(Beginning of Provided data)
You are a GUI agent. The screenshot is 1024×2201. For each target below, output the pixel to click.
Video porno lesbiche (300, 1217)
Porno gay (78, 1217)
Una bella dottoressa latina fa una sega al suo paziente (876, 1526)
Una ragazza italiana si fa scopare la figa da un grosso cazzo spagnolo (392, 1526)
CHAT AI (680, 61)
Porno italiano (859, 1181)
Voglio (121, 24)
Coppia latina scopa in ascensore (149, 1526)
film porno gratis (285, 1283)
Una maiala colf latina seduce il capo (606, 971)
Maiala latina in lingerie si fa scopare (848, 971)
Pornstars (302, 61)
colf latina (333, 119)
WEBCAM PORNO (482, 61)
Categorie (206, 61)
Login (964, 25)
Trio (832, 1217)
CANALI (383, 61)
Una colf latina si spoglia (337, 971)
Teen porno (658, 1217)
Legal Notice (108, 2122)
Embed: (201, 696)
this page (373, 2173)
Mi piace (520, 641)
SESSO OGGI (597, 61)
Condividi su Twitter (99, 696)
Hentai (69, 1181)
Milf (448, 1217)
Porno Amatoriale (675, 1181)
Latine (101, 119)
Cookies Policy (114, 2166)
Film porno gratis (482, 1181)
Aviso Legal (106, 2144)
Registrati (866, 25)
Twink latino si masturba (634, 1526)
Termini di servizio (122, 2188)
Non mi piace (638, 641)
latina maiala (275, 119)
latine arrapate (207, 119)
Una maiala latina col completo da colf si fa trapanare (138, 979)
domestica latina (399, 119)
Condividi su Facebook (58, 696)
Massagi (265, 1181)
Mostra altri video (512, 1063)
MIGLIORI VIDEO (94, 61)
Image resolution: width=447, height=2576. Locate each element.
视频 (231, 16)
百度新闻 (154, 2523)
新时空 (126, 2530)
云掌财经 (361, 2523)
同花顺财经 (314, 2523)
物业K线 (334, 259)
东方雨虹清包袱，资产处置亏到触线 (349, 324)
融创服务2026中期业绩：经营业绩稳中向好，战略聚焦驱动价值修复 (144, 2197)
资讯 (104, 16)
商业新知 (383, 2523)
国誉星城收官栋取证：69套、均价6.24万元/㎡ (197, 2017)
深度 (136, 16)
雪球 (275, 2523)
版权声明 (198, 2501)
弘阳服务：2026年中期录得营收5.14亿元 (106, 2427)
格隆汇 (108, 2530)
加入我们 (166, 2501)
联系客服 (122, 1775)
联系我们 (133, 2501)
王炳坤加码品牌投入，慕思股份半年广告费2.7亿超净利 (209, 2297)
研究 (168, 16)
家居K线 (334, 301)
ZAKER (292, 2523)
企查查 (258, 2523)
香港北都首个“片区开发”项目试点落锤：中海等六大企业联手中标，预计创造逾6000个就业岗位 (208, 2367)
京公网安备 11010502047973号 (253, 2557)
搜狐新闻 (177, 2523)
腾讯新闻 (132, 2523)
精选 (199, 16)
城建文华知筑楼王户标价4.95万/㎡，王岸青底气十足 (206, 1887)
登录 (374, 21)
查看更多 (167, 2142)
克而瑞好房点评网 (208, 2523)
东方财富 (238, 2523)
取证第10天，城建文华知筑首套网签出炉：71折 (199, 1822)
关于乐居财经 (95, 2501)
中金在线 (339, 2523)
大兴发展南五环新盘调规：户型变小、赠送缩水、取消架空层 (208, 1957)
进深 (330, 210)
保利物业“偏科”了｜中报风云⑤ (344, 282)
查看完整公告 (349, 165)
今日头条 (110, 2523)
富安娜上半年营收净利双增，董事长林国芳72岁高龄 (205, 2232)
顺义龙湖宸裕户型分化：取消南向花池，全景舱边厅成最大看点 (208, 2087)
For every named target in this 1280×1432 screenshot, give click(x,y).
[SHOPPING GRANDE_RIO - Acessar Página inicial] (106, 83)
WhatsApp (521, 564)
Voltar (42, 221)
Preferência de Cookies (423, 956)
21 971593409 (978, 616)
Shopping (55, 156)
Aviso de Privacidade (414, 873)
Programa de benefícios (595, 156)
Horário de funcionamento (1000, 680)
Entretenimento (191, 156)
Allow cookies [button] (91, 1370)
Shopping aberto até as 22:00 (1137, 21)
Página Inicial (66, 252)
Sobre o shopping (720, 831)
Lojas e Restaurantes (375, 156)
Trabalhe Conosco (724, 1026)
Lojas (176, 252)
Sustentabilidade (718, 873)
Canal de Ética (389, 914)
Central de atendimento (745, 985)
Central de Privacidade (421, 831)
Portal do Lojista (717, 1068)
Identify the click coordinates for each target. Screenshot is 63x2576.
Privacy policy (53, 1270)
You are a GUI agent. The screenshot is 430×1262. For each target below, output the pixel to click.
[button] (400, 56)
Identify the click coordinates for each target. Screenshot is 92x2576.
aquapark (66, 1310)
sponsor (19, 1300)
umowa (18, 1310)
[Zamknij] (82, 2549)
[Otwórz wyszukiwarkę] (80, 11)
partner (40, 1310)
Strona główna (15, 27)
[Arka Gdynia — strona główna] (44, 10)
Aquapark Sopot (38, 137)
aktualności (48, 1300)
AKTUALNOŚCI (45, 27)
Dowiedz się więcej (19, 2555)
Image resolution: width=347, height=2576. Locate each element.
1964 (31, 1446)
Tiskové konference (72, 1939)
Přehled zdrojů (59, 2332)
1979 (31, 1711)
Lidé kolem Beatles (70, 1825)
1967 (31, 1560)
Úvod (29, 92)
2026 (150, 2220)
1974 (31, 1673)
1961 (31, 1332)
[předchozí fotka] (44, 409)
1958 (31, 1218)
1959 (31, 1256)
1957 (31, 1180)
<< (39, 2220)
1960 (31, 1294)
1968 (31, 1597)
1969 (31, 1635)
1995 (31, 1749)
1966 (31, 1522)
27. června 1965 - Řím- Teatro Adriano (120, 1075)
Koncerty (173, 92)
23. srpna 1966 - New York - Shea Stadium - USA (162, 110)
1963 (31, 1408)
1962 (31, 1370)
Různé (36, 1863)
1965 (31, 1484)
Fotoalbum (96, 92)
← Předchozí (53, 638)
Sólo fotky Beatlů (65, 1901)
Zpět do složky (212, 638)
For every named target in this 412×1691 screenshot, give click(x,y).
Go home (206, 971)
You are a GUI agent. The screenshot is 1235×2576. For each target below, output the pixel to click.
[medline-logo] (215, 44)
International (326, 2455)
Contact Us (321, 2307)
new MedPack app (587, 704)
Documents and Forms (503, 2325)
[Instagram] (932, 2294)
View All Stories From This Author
(End of Provided data)
▶ _What the task asks_:
Since only part of the listing is wanted, copy exactly the lines from the one holding "Privacy policy (53, 1270)" to the one holding "Image resolution: width=347, height=2576.", both included.

▶ _Reply to the task_:
Privacy policy (53, 1270)
You are a GUI agent. The screenshot is 430×1262. For each target below, output the pixel to click.
[button] (400, 56)
Identify the click coordinates for each target. Screenshot is 92x2576.
aquapark (66, 1310)
sponsor (19, 1300)
umowa (18, 1310)
[Zamknij] (82, 2549)
[Otwórz wyszukiwarkę] (80, 11)
partner (40, 1310)
Strona główna (15, 27)
[Arka Gdynia — strona główna] (44, 10)
Aquapark Sopot (38, 137)
aktualności (48, 1300)
AKTUALNOŚCI (45, 27)
Dowiedz się więcej (19, 2555)
Image resolution: width=347, height=2576. Locate each element.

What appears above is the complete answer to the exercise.